Start off with free or trial subscriptions to your cloud service of choice. Azure has a free subscription option – it requires a credit card only to validate you.
Next, find some free online training. There is plenty of free online content to read. Microsoft runs a site called Learn that has plenty of small labs you can run. An official YouTube channel, unfortunately, called WindowsAzure, has lots of content on it – skip the glossy marketing fluff and look for videos where you can see two people talking tech. Now you might be ready to tackle the official Azure documentation. If you want paid-for content, consider LinkedIn Learning, Pluralsight, and other similar providers – watch out for free periods or sample content to evaluate the providers first. Don’t forget to supplement any online content with independent blogs that can correct mistakes or fill in gaps. My tip of the day is that you always check the publication date of content because “what is correct” can change from month to month.
Attending events is a great way to learn from others who are also out there learning and sharing their knowledge.

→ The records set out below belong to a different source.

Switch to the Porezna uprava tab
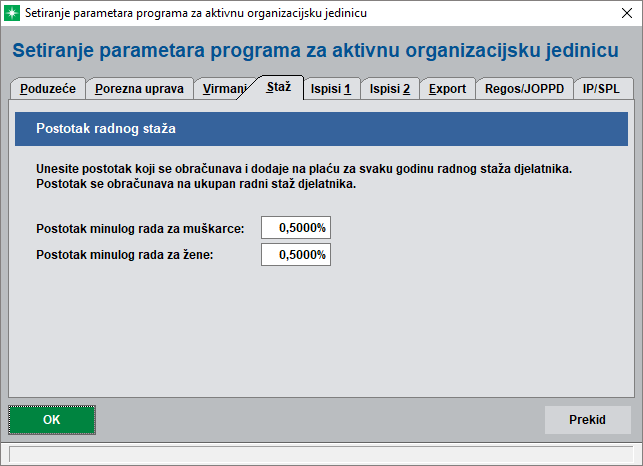This screenshot has height=466, width=643. pyautogui.click(x=139, y=89)
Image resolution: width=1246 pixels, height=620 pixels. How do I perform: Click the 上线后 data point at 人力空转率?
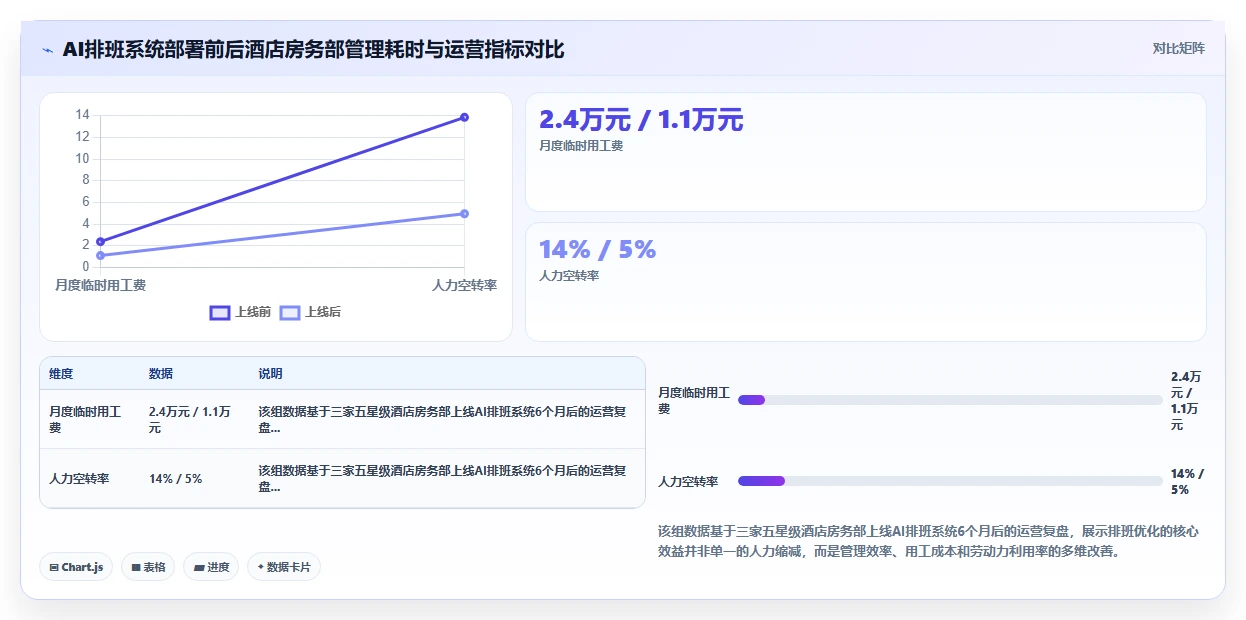(x=464, y=213)
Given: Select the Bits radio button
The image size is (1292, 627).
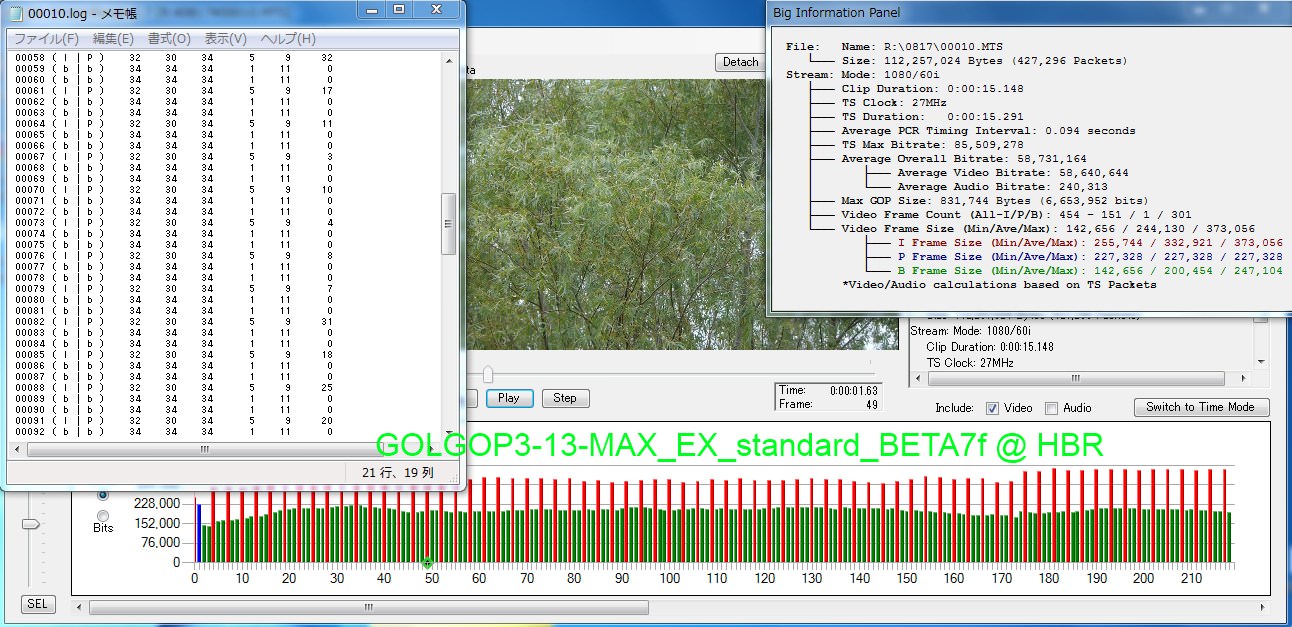Looking at the screenshot, I should pos(103,515).
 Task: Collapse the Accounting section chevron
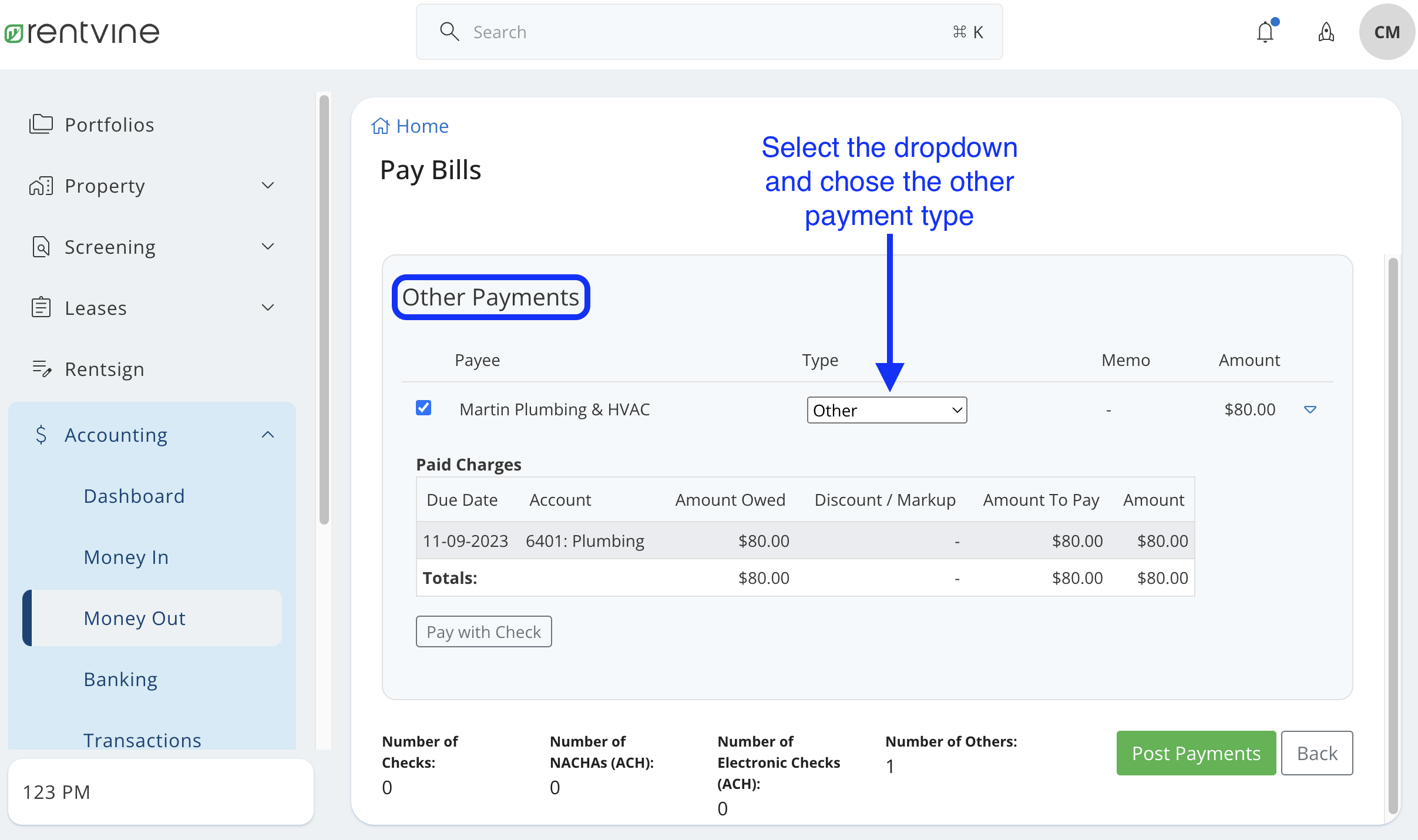click(268, 435)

I started out that way in a small online forum that had a great community that has since disbanded. Tech forums today, such as MSDN, are all too distant, unfriendly, and far too full of unhelpful people. But local community events, which are typically free or ask only for a small charge to cover costs, are full of people from the area who want to learn and share. Look for one that has a regular change of content and isn’t run by one company trying to shove their brand down your throat. Over time, you might notice your role in these events change from the quiet consumer at the back to a contributor as you start to learn, gain experience, and know other things that others have not learned yet.
Now you might be ready for a professional tech-focused conference. Here you will find well-known experts who have fought the bloody battles on your behalf and want to tell you how to avoid those sword swings and bullets. There are lots of these events, that range from low- to mid-cost running all around the world.
Then, you might be ready for Microsoft Ignite. Ignite is huge. It’s eye-opening. It’s a great way to learn about future announcements, but it’s not really a learning event anymore – that all ended when Microsoft greatly reduced the number of external speakers to focus on “the message” of the year. But for those of you who have become specialists in an area, it is a great way to get ready for what is coming in the following year.
And now … it’s time for you to start planning how to migrate from all that legacy 2016 tech you have running!